• _EXERCISE DESCRIPTION_:
Return exactly the lines of the data below, from the one that contains "Image resolution: width=1240" through the final line, and leave out every picture.
-- MATERIALS PROVIDED follows --
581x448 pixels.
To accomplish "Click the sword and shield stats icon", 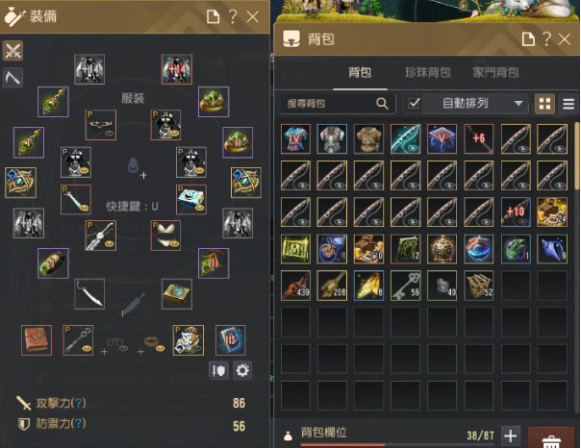I will coord(218,370).
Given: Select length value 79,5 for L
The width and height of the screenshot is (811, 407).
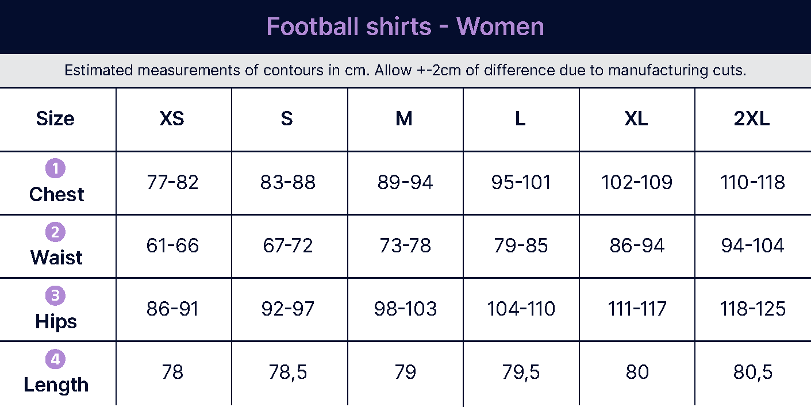Looking at the screenshot, I should (521, 373).
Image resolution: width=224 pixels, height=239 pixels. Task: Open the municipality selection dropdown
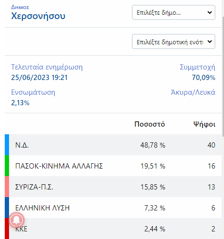(x=174, y=12)
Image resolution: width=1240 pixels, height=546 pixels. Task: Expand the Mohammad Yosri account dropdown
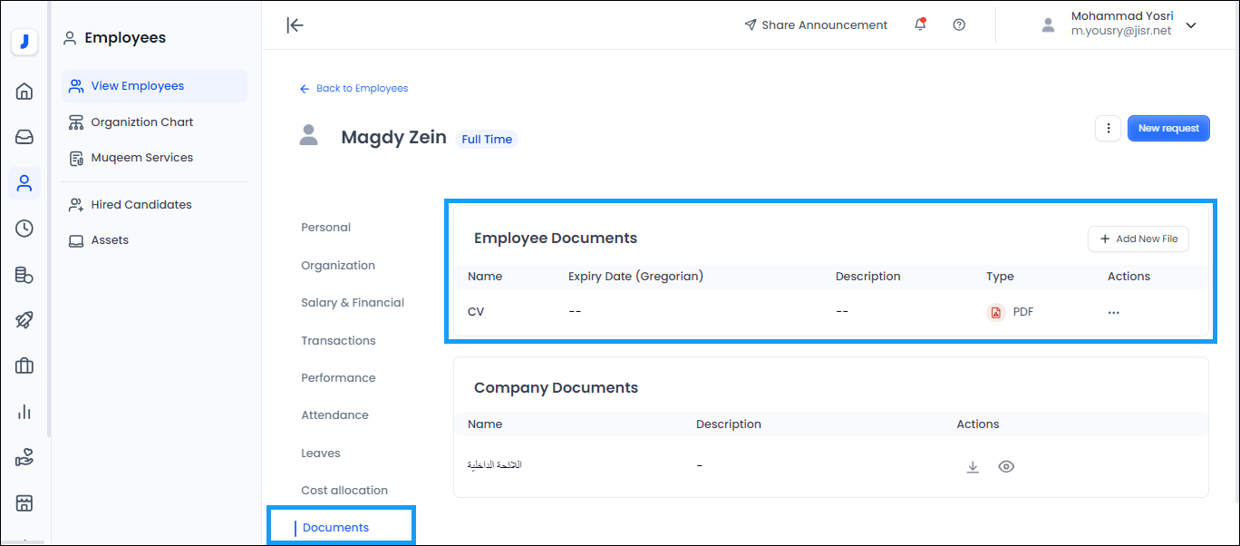(1191, 25)
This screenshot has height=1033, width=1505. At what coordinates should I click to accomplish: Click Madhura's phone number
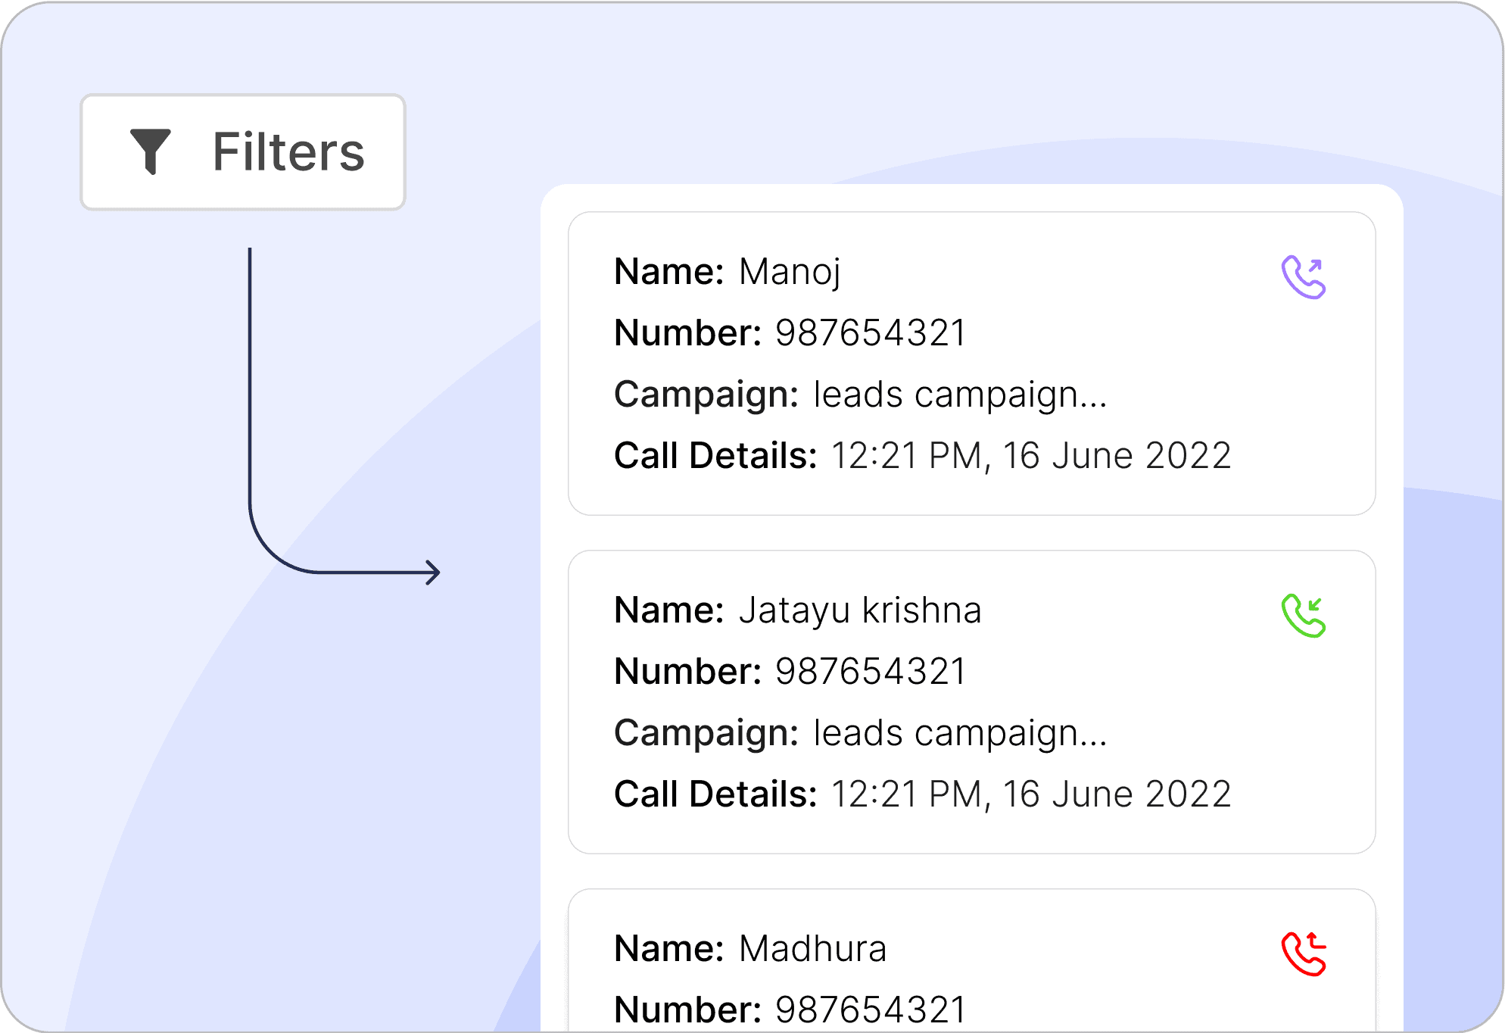pyautogui.click(x=871, y=1010)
-- MATERIALS PROVIDED concluded --
• _RESPONSE_:
Image resolution: width=1240 pixels, height=546 pixels. Task: Expand the Mohammad Yosri account dropdown
(1191, 25)
This screenshot has height=1033, width=1505. At what coordinates should I click to accomplish: Click Madhura's phone number
pyautogui.click(x=871, y=1010)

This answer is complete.